PREGNANT women should be routinely checked for skin cancers, experts say, amid warnings that the risk of developing melanoma in pregnancy is often wrongly downplayed.
A recent review published in Obstetric Medicine reported that melanoma affects 45 per 100 000 pregnancies, which was higher than expected when compared to the general female population of childbearing age (15–44 years). The data indicated that 35% of women diagnosed with melanoma were of childbearing age.
While the review authors said that the diagnosis of melanoma in pregnancy was relatively uncommon, Professor Rodney Sinclair, dermatologist at the University of Melbourne, said that the prevalence of melanoma in pregnancy was greater than many health professionals realised.
“Often we hear from patients attending for skin checks that, while pregnant, their midwives told them not to worry about a changing mole because moles may change as a normal part of pregnancy,” he said.
“That kind of blanket advice, where they have not actually looked at the mole, is potentially devastating – it would only take 1000 pregnancies before a melanoma is missed.”
Professor Sinclair told MJA InSight that GPs and obstetricians could easily incorporate a skin check as a routine part of antenatal care.
“All pregnant women would benefit from having their moles checked early in the pregnancy and again in the third trimester,” he said. “This usually means a 90-second inspection of the patient, when undressed, for suspicious moles, with referral to a dermatologist if required.”
The authors of the recent review, Professor Shaun Brennecke of the University of Melbourne’s Department of Obstetrics and Gynaecology and Rebecca Still of Monash Health, similarly concluded that “the antenatal consultation represents an important opportunity to discuss melanoma concerns with the patient and facilitate early diagnosis”.
Professor Brennecke told MJA InSight: “My take-home message is to be alert to the possibility that, while changes to pigmented skin lesions may reflect the physiological influence of pregnancy, it is also possible, particularly in Australia, that such changes are indicative of melanoma”.
The review pointed out that at present, there was no conclusive evidence to suggest that pregnancy-associated melanomas had a poorer prognosis than other melanomas; however, the authors highlighted a number of hypotheses for ways in which pregnancy may compound the risks of melanoma.
In addition to the possibility that delayed diagnosis due to the commonly experienced changes in pigmentation during pregnancy was a possible cause of worsened outcomes, the authors also explained that pregnancy increased lymphangiogenesis, which may thereby raise the risk of lymphatic melanoma metastases. They also pointed out that there was some evidence linking pregnancy-associated plasma protein-A to melanoma progression. Hormone effects, immune tolerance and growth factors may also enhance tumour genesis and growth during pregnancy.

# # # # # # #

REQUIRED ACTIONS:
1. Could you swap "melanoma" for "skin cancer" in the pregnancy melanoma article between "PREGNANT women should" and "health professionals realised.", inclusive?
2. Could you write the next part of the pregnancy melanoma article, continuing after its last sentence?

# # # # # # #

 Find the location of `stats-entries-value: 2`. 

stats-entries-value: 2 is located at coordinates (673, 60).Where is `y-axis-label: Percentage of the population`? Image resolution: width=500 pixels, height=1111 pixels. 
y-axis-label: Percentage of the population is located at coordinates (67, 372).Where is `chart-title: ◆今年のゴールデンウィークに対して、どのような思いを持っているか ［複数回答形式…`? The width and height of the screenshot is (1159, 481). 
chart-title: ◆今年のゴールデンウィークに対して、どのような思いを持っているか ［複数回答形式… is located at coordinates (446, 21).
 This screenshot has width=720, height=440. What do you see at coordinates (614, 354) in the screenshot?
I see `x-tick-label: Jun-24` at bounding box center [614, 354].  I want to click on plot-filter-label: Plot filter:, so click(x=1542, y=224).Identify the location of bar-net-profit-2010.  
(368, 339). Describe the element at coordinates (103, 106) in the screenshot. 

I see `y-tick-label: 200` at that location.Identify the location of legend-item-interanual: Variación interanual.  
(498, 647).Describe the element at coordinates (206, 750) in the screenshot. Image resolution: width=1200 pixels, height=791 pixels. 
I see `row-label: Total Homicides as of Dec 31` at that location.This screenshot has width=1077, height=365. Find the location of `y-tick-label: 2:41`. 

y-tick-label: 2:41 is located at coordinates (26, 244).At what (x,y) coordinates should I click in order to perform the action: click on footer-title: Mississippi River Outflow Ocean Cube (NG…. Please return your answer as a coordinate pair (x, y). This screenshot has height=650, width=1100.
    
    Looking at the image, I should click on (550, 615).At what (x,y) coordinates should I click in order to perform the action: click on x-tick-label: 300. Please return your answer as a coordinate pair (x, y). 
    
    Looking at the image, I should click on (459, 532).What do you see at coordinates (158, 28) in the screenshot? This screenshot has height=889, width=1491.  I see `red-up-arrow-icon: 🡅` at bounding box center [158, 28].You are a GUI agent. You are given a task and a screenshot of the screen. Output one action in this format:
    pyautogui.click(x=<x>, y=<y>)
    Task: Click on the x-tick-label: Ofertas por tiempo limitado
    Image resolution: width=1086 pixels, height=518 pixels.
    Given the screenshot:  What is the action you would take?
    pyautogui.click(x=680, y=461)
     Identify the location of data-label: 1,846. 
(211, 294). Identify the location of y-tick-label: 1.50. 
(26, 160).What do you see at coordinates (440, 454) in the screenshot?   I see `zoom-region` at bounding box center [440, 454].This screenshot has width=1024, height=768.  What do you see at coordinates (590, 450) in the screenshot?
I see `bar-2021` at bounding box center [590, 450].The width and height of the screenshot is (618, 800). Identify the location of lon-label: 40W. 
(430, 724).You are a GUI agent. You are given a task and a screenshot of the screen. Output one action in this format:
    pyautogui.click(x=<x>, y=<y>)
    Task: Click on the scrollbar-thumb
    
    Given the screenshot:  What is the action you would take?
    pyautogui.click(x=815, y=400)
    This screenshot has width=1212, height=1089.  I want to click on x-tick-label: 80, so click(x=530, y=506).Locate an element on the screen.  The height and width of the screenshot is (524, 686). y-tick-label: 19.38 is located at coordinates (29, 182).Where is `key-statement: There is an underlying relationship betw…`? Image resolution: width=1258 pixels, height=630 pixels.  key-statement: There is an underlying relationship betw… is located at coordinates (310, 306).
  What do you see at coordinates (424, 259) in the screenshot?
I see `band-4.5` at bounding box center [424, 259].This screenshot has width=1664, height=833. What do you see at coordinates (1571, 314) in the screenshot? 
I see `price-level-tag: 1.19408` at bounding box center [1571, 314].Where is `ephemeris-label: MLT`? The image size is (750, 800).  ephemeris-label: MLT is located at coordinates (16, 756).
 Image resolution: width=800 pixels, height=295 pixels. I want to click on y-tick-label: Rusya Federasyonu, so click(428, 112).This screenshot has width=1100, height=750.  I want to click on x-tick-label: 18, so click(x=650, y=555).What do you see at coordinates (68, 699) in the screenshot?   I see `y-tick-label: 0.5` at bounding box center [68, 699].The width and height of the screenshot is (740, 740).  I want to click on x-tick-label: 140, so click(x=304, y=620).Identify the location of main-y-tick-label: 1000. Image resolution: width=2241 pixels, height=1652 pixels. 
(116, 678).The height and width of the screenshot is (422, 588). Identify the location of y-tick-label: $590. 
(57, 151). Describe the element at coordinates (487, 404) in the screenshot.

# # # # # # #

ANSWERS PER TASK:
1.
PREGNANT women should be routinely checked for skin cancers, experts say, amid warnings that the risk of developing skin cancer in pregnancy is often wrongly downplayed.
A recent review published in Obstetric Medicine reported that skin cancer affects 45 per 100 000 pregnancies, which was higher than expected when compared to the general female population of childbearing age (15–44 years). The data indicated that 35% of women diagnosed with skin cancer were of childbearing age.
While the review authors said that the diagnosis of skin cancer in pregnancy was relatively uncommon, Professor Rodney Sinclair, dermatologist at the University of Melbourne, said that the prevalence of skin cancer in pregnancy was greater than many health professionals realised.

2.
“A recent population study reported no increased risk of preterm birth, planned birth, caesarean section or stillbirth with a diagnosis of melanoma in pregnancy. This is in contrast to adverse pregnancy outcomes reported for women diagnosed with cancers in general,” the authors wrote.
The reviewers noted that while data on fetal growth in pregnancies complicated by melanoma were limited, studies had observed significantly increased rates of large for gestational age infants born to mothers with a diagnosis of melanoma in pregnancy, saying that “this may suggest that growth factors, or oncofetal antigens, involved in gestation may also be implicated in tumour growth during pregnancy”.
The management of cancer in pregnancy was complex and required a multidisciplinary approach, the review found, and the authors acknowledged that there was not high level evidence to guide treatment.
Wide local excision and sentinel lymph node mapping and biopsy may be performed without risk to the fetus. However, lymphadenectomy during pregnancy was challenging as it required general anaesthesia. The authors said that despite this risk to the fetus, timely sentinel lymph node biopsy and lymphadenectomy may be preferred, given increased melanoma metastasis in pregnancy.
New systemic drugs are now available to treat metastatic melanoma, though their effects on pregnancy are largely unknown. The review cited a case report of a woman treated with vemurafenib in the second trimester; her child was born healthy but the mother died 2.5 months later.